• OBJECTIVE: In the listing below, change every "How do I perform" to "How can I do" and leave everything else unchanged. Don't include the pictures in your answer.

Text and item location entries
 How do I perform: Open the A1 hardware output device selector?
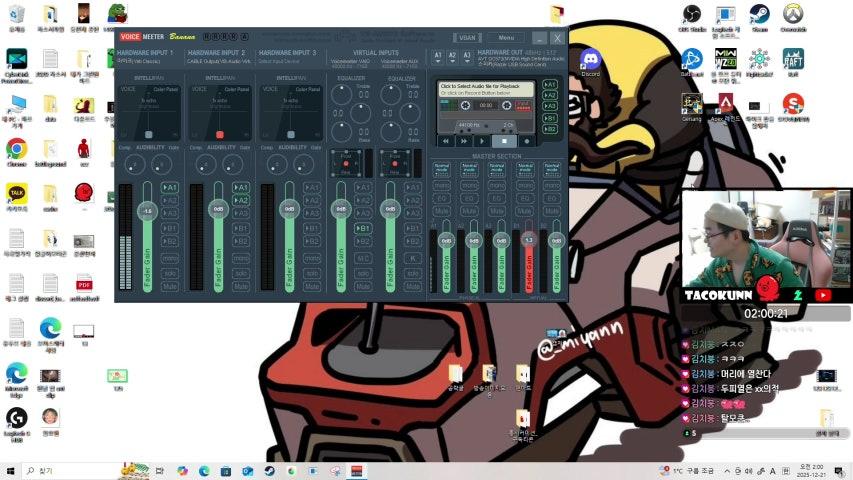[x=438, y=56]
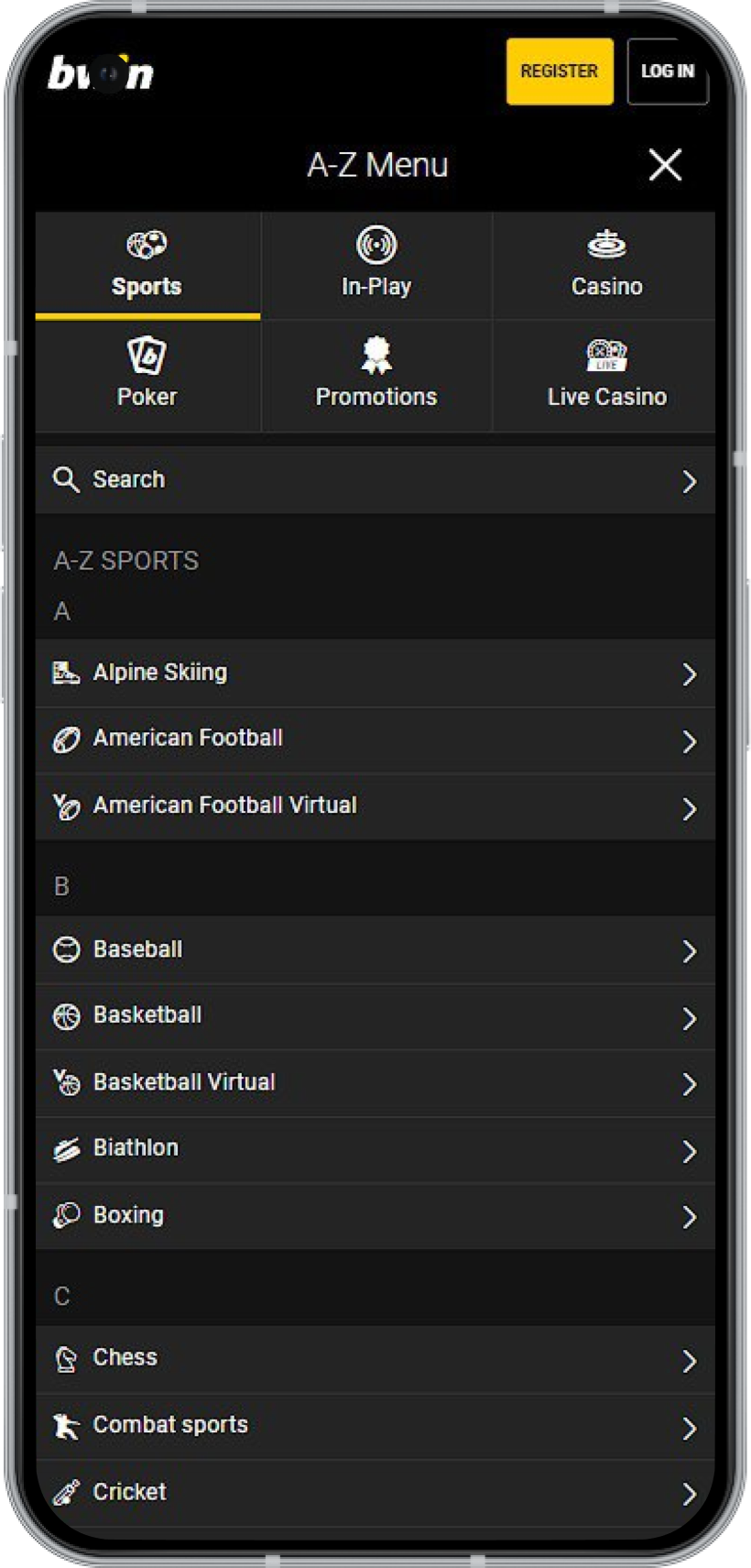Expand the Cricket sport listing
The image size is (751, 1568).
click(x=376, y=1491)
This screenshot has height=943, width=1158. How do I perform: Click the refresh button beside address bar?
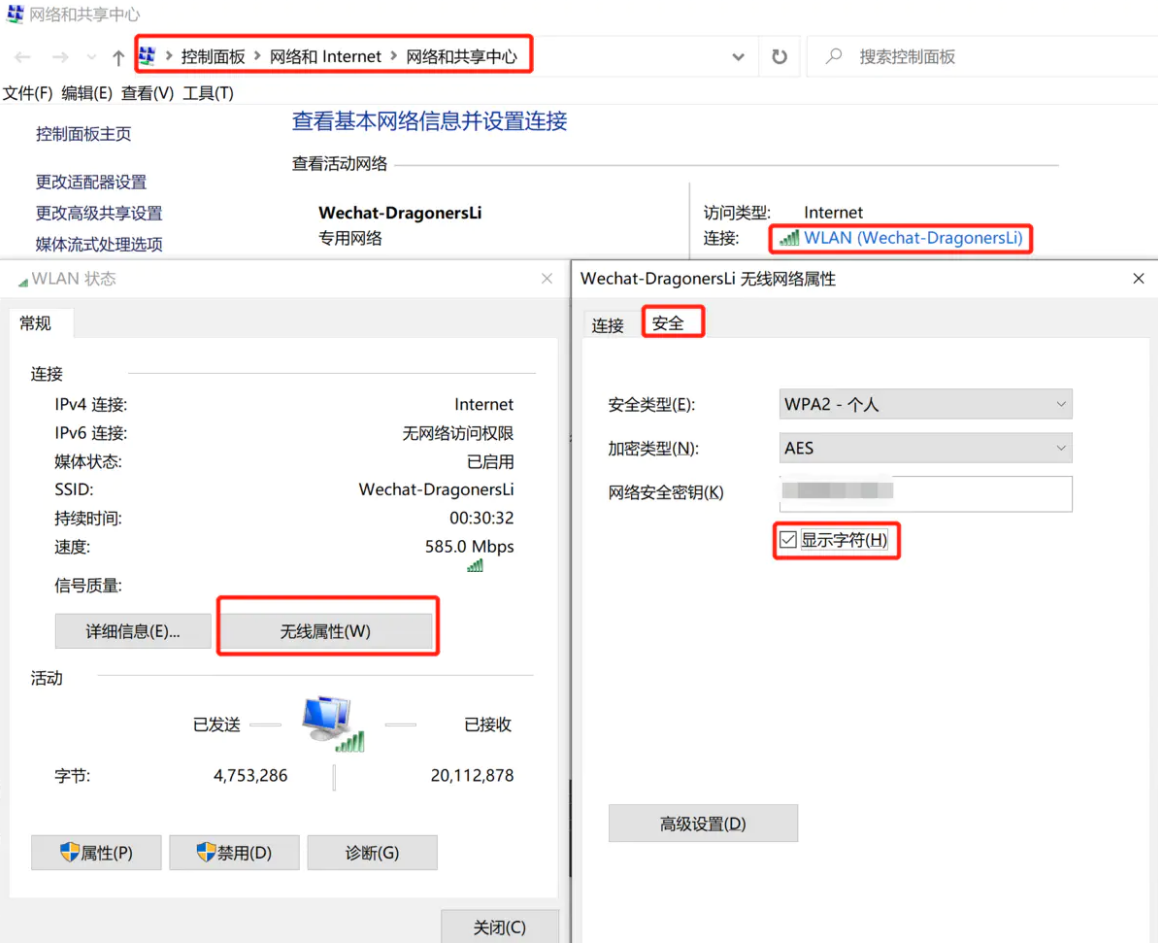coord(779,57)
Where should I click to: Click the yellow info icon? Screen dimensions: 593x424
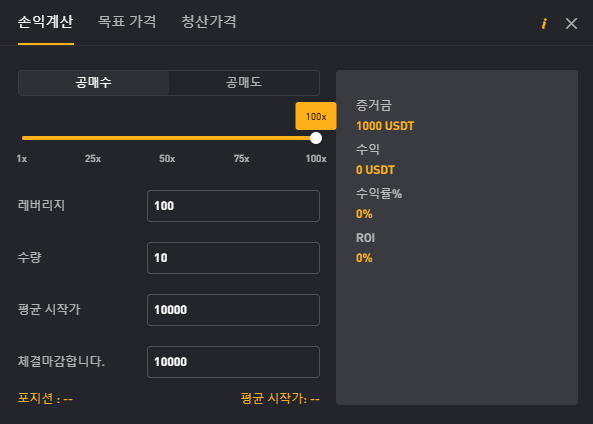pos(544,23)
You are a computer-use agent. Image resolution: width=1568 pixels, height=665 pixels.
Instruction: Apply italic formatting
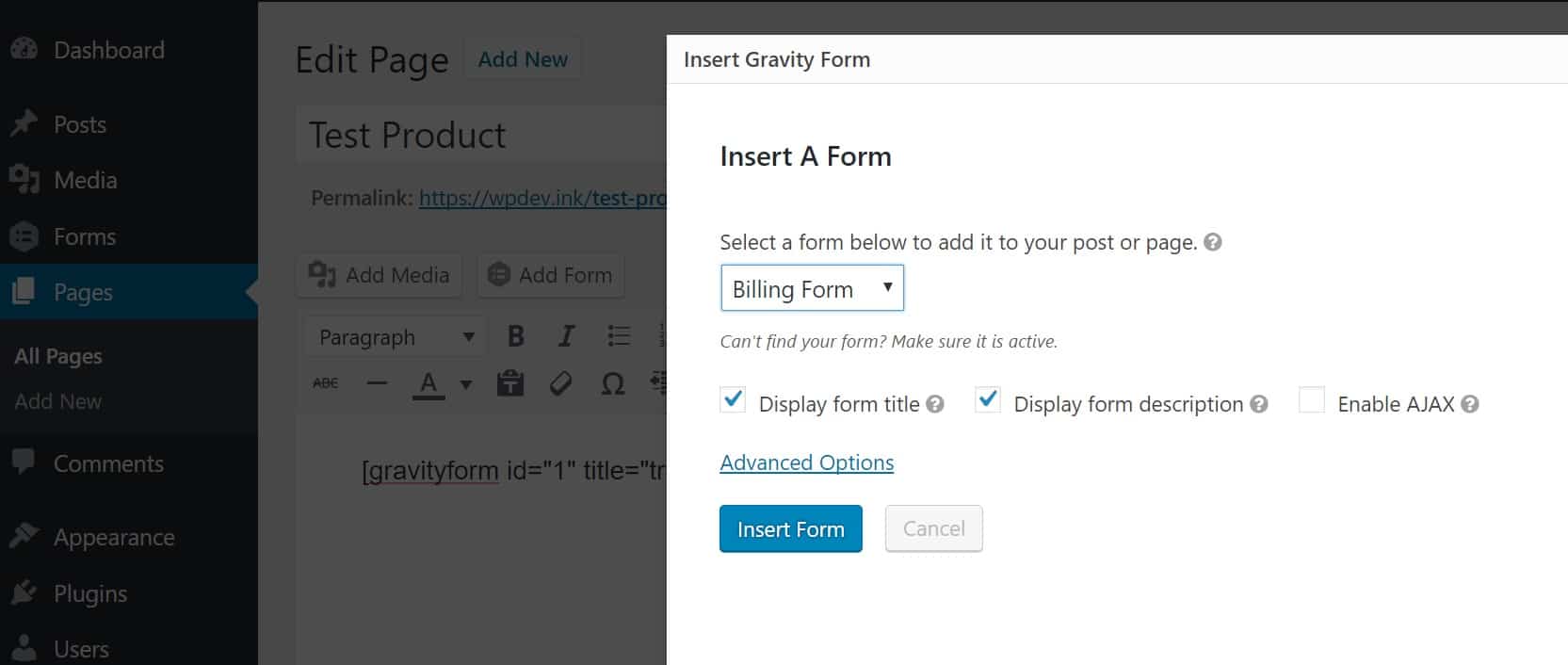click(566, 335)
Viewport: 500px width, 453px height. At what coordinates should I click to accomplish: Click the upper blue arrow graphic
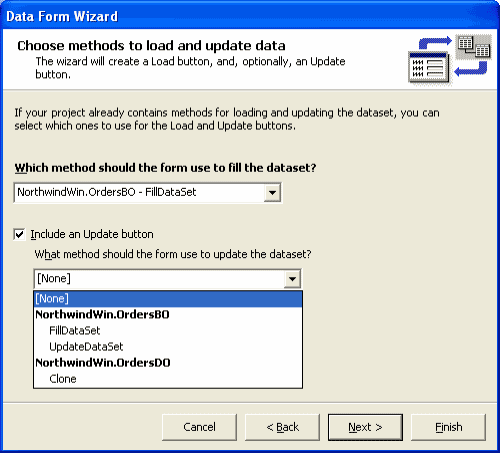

• RESULT:
 How can I do: Open the A1 hardware output device selector?
[x=438, y=56]
Expand the Cricket sport listing
The image size is (751, 1568).
click(x=376, y=1491)
This screenshot has height=943, width=1158. How can I do: Click the refresh button beside address bar?
coord(779,57)
Where should I click to: Click the yellow info icon? Screen dimensions: 593x424
pos(544,23)
You are a computer-use agent. Image resolution: width=1568 pixels, height=665 pixels.
Instruction: Apply italic formatting
click(566, 335)
Viewport: 500px width, 453px height. At what coordinates should I click to accomplish: Click the upper blue arrow graphic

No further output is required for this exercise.